There will be some confusion when we're using the word "synchronization". When we talk about OS-syncing we mean using synchronization primitives such as atomics, mutexes, semaphores etc. When we talk about sync-blocks, sync-regions, etc. we mean the Reowolf language's distributed consensus feature.

## Preliminary Notes

The runtime was designed in several iterations. For the purpose of documentation, we have had:

- Reowolf 1.0: A single-threaded, globally locking runtime.
- Initial 1.2: A single-threaded runtime, no longer globally locking. The newly designed consensus algorithm worked quite well and reasonably efficiently (not measured by comparison to another runtime, rather, the idea of the consensus algorithm was simple and efficient to perform)

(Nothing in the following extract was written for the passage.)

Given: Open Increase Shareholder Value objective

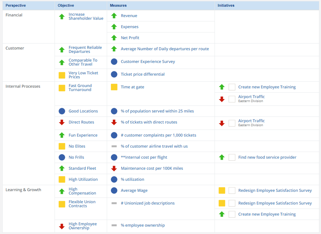Looking at the screenshot, I should pyautogui.click(x=86, y=16).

- Multithreaded 1.2, v1: Here is where we moved towards a more multithreaded design. From the start, the idea was to "maximize concurrency", that is to say: we should only use OS-syncing when absolutely appropriate. Furthermore the initial implementation should be somewhat efficient: we should not employ locks when it is not absolutely necessary. The following remarks can be made with respect to this initial multithreaded implementation:
  - Because there will generally be far more components than there are hardware threads, an efficient implementation requires some kind of scheduler that is able to execute the code of components. To track which components are supposed to run, there will be a work queue. The initial implementation features just a single global work queue. Each thread that is executing components is called a scheduler in this document.

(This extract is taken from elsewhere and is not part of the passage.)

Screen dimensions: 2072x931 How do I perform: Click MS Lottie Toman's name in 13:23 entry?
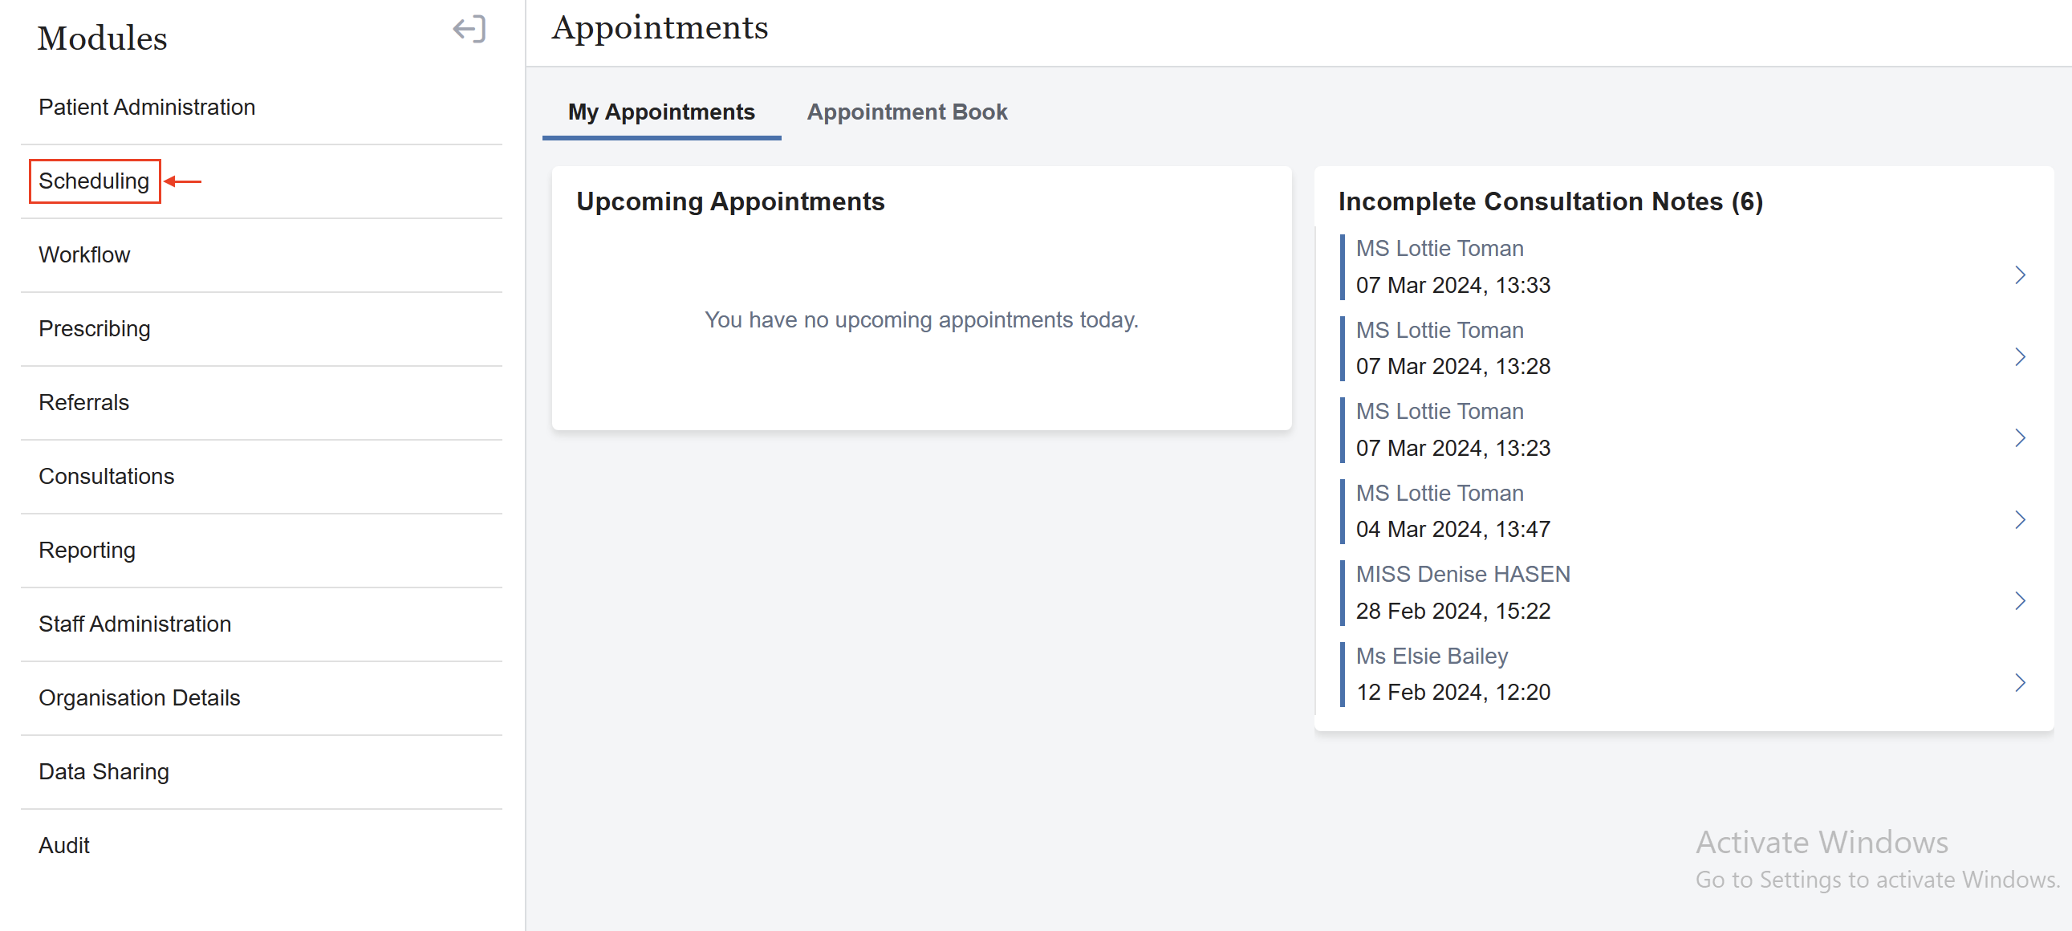(1439, 411)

  - At the most basic level, a component has properties that allow access by only one writer at a time, and properties that are conceptually (ofcourse we need some kind of OS synchronization) accessible by multiple writers at a time. At the very least, executing the code of a component should only be performed by one writer at a time (the scheduler), while sending messages to a component should be allowed by multiple schedulers. Hence the runtime splits component properties into two: those that should only be accessed by the scheduler that is executing the code, and those that should be accessible by all schedulers at any time.